There are four preinstalled themes on Nokia E71. The rest is left to the imagination of the user, as you can download as many other themes as you wish. Before doing that though, make sure you they are meant for landscape QVGA or you might stumble upon compatibility issues.
The phonebook of Nokia E71 isn't any different from other Symbian handsets. We aren't really surprised by the lack of change, as it can hardly mean any more business. It is simply great - offering storage space for a virtually unlimited number of contacts and fields, with all the available memory potentially usable for the purpose. We can hardly imagine anyone filling that up.
Contacts can be freely ordered by first or last name, and can naturally be searched by gradual typing of any name.
Editing a contact offers an enormous variety of preset fields and you can replicate each of them as many times as you like. You can also create new fields if you happen to be able to think of any. Personal ringtones and video are also available for assigning. If you prefer, you may group your contacts and give a specific ringtone to each group.
The Call log application, although not exactly a part of the phonebook, is also one of the Symbian elements. It can hold up to 20 call records in each of the tabs for outgoing, received and missed calls. These are all accessed by pressing the Call key in standby.
If you access the Log application from the main menu, you'll see a detailed list of all your network communications for the past 30 days. These include messages, calls and data transfers. You can even filter the entries (by contact or by type), a useful feature if you're looking for a specific call.
What we have here is Eseries, Symbian and QWERTY, end of story. The full-fledged keyboard and the software support make for a great messenger. From a nice and intuitive editor to advanced predictive input and error correction - it's all there.
There are four message editors aboard: SMS, MMS, audio and e-mail. The SMS editor is the well know intuitive application for all Symbian S60 smartphones. It has a counter of the characters left to the limit of 160. There is also an indicator in brackets showing the number of separate parts the message will be divided into for sending.
It goes without saying that a delivery report can be activated. The reports pop up on screen, once the message reaches the addressee and are subsequently saved in a separate folder in the messaging sub-menu. When you are exiting the message editor without having sent the message, the editor prompts saving it to the Drafts folder or discarding it.
The MMS editor has virtually the same interface as the one we just described, with the added subject line being the only difference.
The audio message, albeit technically a type of MMS, was obviously deemed important enough. There is a separate editor, which can either record the message on the spot or use a previously recorded sound clip.
Email is the highlight in the Nokia E71, as it supports a wide range of personal and corporate email standards such as Microsoft Exchange, Gmail, Yahoo! Mail, Hotmail, Nokia Intellisync Wireless Email solution, along with System Seven and Visto Mobile. Encryption is also on board, as well as mobile VPN support for connecting to secure corporate Intranets.

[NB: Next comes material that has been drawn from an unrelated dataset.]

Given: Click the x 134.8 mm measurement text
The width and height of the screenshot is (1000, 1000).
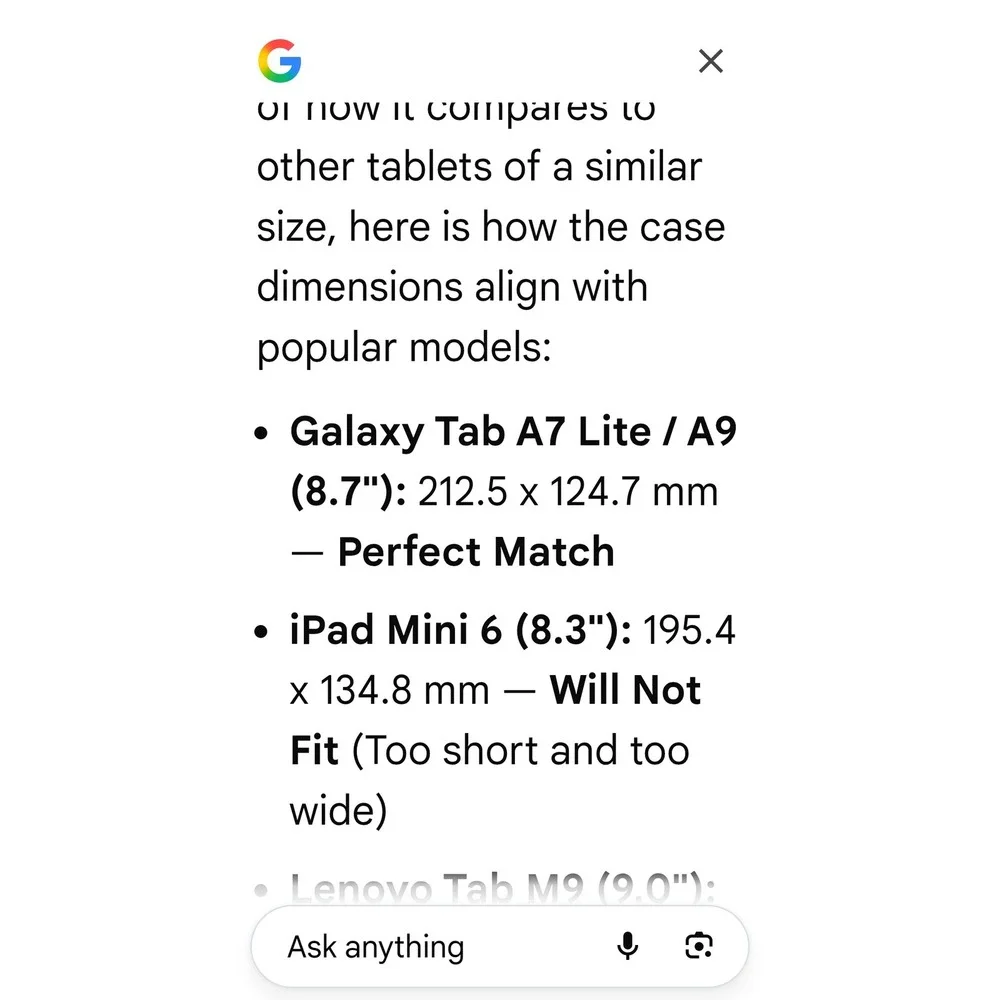Looking at the screenshot, I should coord(390,691).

It seems Nokia has got everything covered except for Blackberry Connect support. The company has announced that since they are offering a push email service similar to that of Blackberry Connect, they are now direct competitors and as such, they would no longer offer Blackberry Connect support starting of Nokia E71 and E66.
It's a really odd decision and it clearly shows that selling their email service to end customers is more important to Nokia than selling their handhelds. While this may sound perfectly reasonable to Nokia marketing department, it might turn out as a deal-breaker to some potential E71 buyers.
Anyways, Nokia have added some new features, which are not present in other similar devices. First of all, it's the ultra easy email setup. If you are using any public email service (it has to be among the over 1000 supported providers), all you have to do is enter your email address and password to start enjoying emailing-on-the-go. Nokia E71 takes care of downloading all the relevant settings to get you going in no time.
The client can download headers only or entire messages, and can be set to automatically check mail at a given interval. There is also support for attachments, signatures and basically everything you can think of. Push email support is also on board, so we can hardly think of anything the E71 lacks in this department - except for the BlackBerry connectivity.
As a whole, Nokia E71 is a dream texting device. It might not be the best but it sure is the most pocketable messenger, which should really count for something. Nothing beats the large keys and screen of Nokia E90 for example but then, the Communicator is not something you just slip in a pocket.